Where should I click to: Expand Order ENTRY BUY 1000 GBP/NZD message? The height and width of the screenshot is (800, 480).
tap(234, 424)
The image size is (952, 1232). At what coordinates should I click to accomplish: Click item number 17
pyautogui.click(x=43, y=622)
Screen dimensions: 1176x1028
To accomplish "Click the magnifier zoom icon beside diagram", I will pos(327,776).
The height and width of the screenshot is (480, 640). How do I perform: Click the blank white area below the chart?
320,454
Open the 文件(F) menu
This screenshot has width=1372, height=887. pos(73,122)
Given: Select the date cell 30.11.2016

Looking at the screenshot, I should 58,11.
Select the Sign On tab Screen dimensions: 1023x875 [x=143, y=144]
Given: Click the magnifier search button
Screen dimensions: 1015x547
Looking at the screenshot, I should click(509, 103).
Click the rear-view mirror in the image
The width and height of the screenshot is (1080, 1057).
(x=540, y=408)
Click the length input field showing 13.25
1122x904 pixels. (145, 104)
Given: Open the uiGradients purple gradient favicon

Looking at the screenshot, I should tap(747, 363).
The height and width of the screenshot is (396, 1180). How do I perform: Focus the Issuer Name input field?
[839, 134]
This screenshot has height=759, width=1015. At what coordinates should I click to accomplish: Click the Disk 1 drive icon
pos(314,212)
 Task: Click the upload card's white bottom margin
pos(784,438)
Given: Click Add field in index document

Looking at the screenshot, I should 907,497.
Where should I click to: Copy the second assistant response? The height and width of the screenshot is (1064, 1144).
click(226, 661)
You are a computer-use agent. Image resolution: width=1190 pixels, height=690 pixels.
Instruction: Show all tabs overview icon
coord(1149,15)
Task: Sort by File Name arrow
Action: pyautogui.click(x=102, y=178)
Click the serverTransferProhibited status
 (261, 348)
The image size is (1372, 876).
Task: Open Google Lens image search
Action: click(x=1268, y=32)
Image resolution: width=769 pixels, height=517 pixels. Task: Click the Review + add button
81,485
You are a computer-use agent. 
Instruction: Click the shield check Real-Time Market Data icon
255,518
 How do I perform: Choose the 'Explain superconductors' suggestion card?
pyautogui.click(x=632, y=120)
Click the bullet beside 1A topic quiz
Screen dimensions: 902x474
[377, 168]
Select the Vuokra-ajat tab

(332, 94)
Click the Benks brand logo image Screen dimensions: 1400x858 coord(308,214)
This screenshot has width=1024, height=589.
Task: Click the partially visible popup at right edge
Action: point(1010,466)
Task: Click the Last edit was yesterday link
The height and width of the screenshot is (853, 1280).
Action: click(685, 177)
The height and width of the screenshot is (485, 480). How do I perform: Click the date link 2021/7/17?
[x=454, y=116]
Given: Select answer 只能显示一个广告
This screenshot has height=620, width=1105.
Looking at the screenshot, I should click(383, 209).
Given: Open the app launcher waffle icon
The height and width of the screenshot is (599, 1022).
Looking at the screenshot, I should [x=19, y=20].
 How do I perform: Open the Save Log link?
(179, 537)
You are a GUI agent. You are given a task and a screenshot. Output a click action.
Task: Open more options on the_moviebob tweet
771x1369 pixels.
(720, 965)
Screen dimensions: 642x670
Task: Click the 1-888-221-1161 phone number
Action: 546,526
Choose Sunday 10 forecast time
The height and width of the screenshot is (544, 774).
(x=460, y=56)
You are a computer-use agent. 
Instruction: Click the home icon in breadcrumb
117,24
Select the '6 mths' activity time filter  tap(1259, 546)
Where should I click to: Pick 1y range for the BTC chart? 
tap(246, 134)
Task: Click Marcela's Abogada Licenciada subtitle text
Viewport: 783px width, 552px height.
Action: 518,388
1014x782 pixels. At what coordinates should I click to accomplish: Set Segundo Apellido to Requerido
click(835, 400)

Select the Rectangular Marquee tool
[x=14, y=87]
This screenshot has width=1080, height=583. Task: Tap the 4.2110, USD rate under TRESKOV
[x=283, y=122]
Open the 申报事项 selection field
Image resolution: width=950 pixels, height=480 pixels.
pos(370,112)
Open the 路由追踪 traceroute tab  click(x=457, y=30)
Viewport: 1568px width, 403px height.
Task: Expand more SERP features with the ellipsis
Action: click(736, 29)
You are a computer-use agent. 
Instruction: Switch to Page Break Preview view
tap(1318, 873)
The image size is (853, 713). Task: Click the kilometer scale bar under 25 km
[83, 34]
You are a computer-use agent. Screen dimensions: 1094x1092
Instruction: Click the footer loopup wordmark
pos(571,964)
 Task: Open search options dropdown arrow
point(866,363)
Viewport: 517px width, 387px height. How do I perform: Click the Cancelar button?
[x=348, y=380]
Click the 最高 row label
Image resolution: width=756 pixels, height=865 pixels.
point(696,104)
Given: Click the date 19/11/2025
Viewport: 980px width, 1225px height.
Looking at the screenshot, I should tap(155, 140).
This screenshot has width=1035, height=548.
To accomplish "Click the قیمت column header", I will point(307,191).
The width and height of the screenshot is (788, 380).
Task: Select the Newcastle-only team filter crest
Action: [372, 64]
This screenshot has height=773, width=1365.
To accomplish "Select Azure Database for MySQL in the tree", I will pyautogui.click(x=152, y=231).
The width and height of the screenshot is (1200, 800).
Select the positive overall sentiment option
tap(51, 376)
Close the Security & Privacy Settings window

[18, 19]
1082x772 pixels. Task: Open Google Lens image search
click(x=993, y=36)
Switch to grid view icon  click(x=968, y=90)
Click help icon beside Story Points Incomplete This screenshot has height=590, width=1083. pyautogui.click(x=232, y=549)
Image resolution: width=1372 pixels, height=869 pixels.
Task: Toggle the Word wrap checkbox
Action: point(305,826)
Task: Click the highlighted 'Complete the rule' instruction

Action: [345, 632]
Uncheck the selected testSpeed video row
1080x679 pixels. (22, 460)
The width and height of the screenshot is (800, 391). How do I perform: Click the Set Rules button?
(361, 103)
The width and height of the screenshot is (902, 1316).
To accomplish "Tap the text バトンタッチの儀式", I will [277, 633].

────

### Task goal
For this exercise, copy all of the material exactly as it stands.

### Solution
Where should I click to: Expand Order ENTRY BUY 1000 GBP/NZD message? The height and width of the screenshot is (800, 480).
tap(234, 424)
The image size is (952, 1232). At what coordinates should I click to accomplish: Click item number 17
pyautogui.click(x=43, y=622)
Screen dimensions: 1176x1028
To accomplish "Click the magnifier zoom icon beside diagram", I will pos(327,776).
The height and width of the screenshot is (480, 640). How do I perform: Click the blank white area below the chart?
320,454
Open the 文件(F) menu
This screenshot has width=1372, height=887. pos(73,122)
Given: Select the date cell 30.11.2016

Looking at the screenshot, I should 58,11.
Select the Sign On tab Screen dimensions: 1023x875 [x=143, y=144]
Given: Click the magnifier search button
Screen dimensions: 1015x547
Looking at the screenshot, I should click(509, 103).
Click the rear-view mirror in the image
The width and height of the screenshot is (1080, 1057).
(x=540, y=408)
Click the length input field showing 13.25
1122x904 pixels. (145, 104)
Given: Open the uiGradients purple gradient favicon

Looking at the screenshot, I should tap(747, 363).
The height and width of the screenshot is (396, 1180). How do I perform: Focus the Issuer Name input field?
[839, 134]
This screenshot has height=759, width=1015. At what coordinates should I click to accomplish: Click the Disk 1 drive icon
pos(314,212)
 Task: Click the upload card's white bottom margin
pos(784,438)
Given: Click Add field in index document

Looking at the screenshot, I should 907,497.
Where should I click to: Copy the second assistant response? The height and width of the screenshot is (1064, 1144).
click(226, 661)
You are a computer-use agent. Image resolution: width=1190 pixels, height=690 pixels.
Instruction: Show all tabs overview icon
coord(1149,15)
Task: Sort by File Name arrow
Action: pyautogui.click(x=102, y=178)
Click the serverTransferProhibited status
 (261, 348)
The image size is (1372, 876).
Task: Open Google Lens image search
Action: click(x=1268, y=32)
Image resolution: width=769 pixels, height=517 pixels. Task: Click the Review + add button
81,485
You are a computer-use agent. 
Instruction: Click the shield check Real-Time Market Data icon
255,518
 How do I perform: Choose the 'Explain superconductors' suggestion card?
pyautogui.click(x=632, y=120)
Click the bullet beside 1A topic quiz
Screen dimensions: 902x474
[377, 168]
Select the Vuokra-ajat tab

(332, 94)
Click the Benks brand logo image Screen dimensions: 1400x858 coord(308,214)
This screenshot has width=1024, height=589.
Task: Click the partially visible popup at right edge
Action: point(1010,466)
Task: Click the Last edit was yesterday link
The height and width of the screenshot is (853, 1280).
Action: click(685, 177)
The height and width of the screenshot is (485, 480). How do I perform: Click the date link 2021/7/17?
[x=454, y=116]
Given: Select answer 只能显示一个广告
This screenshot has height=620, width=1105.
Looking at the screenshot, I should click(383, 209).
Given: Open the app launcher waffle icon
The height and width of the screenshot is (599, 1022).
Looking at the screenshot, I should [x=19, y=20].
 How do I perform: Open the Save Log link?
(179, 537)
You are a GUI agent. You are given a task and a screenshot. Output a click action.
Task: Open more options on the_moviebob tweet
771x1369 pixels.
(720, 965)
Screen dimensions: 642x670
Task: Click the 1-888-221-1161 phone number
Action: 546,526
Choose Sunday 10 forecast time
The height and width of the screenshot is (544, 774).
(x=460, y=56)
You are a computer-use agent. 
Instruction: Click the home icon in breadcrumb
117,24
Select the '6 mths' activity time filter  tap(1259, 546)
Where should I click to: Pick 1y range for the BTC chart? 
tap(246, 134)
Task: Click Marcela's Abogada Licenciada subtitle text
Viewport: 783px width, 552px height.
Action: 518,388
1014x782 pixels. At what coordinates should I click to accomplish: Set Segundo Apellido to Requerido
click(835, 400)

Select the Rectangular Marquee tool
[x=14, y=87]
This screenshot has width=1080, height=583. Task: Tap the 4.2110, USD rate under TRESKOV
[x=283, y=122]
Open the 申报事项 selection field
Image resolution: width=950 pixels, height=480 pixels.
pos(370,112)
Open the 路由追踪 traceroute tab  click(x=457, y=30)
Viewport: 1568px width, 403px height.
Task: Expand more SERP features with the ellipsis
Action: click(736, 29)
You are a computer-use agent. 
Instruction: Switch to Page Break Preview view
tap(1318, 873)
The image size is (853, 713). Task: Click the kilometer scale bar under 25 km
[83, 34]
You are a computer-use agent. Screen dimensions: 1094x1092
Instruction: Click the footer loopup wordmark
pos(571,964)
 Task: Open search options dropdown arrow
point(866,363)
Viewport: 517px width, 387px height. How do I perform: Click the Cancelar button?
[x=348, y=380]
Click the 最高 row label
Image resolution: width=756 pixels, height=865 pixels.
point(696,104)
Given: Click the date 19/11/2025
Viewport: 980px width, 1225px height.
Looking at the screenshot, I should tap(155, 140).
This screenshot has width=1035, height=548.
To accomplish "Click the قیمت column header", I will point(307,191).
The width and height of the screenshot is (788, 380).
Task: Select the Newcastle-only team filter crest
Action: [372, 64]
This screenshot has height=773, width=1365.
To accomplish "Select Azure Database for MySQL in the tree", I will pyautogui.click(x=152, y=231).
The width and height of the screenshot is (1200, 800).
Select the positive overall sentiment option
tap(51, 376)
Close the Security & Privacy Settings window

[18, 19]
1082x772 pixels. Task: Open Google Lens image search
click(x=993, y=36)
Switch to grid view icon  click(x=968, y=90)
Click help icon beside Story Points Incomplete This screenshot has height=590, width=1083. pyautogui.click(x=232, y=549)
Image resolution: width=1372 pixels, height=869 pixels.
Task: Toggle the Word wrap checkbox
Action: point(305,826)
Task: Click the highlighted 'Complete the rule' instruction

Action: [345, 632]
Uncheck the selected testSpeed video row
1080x679 pixels. (22, 460)
The width and height of the screenshot is (800, 391). How do I perform: Click the Set Rules button?
(361, 103)
The width and height of the screenshot is (902, 1316).
To accomplish "Tap the text バトンタッチの儀式", I will [277, 633].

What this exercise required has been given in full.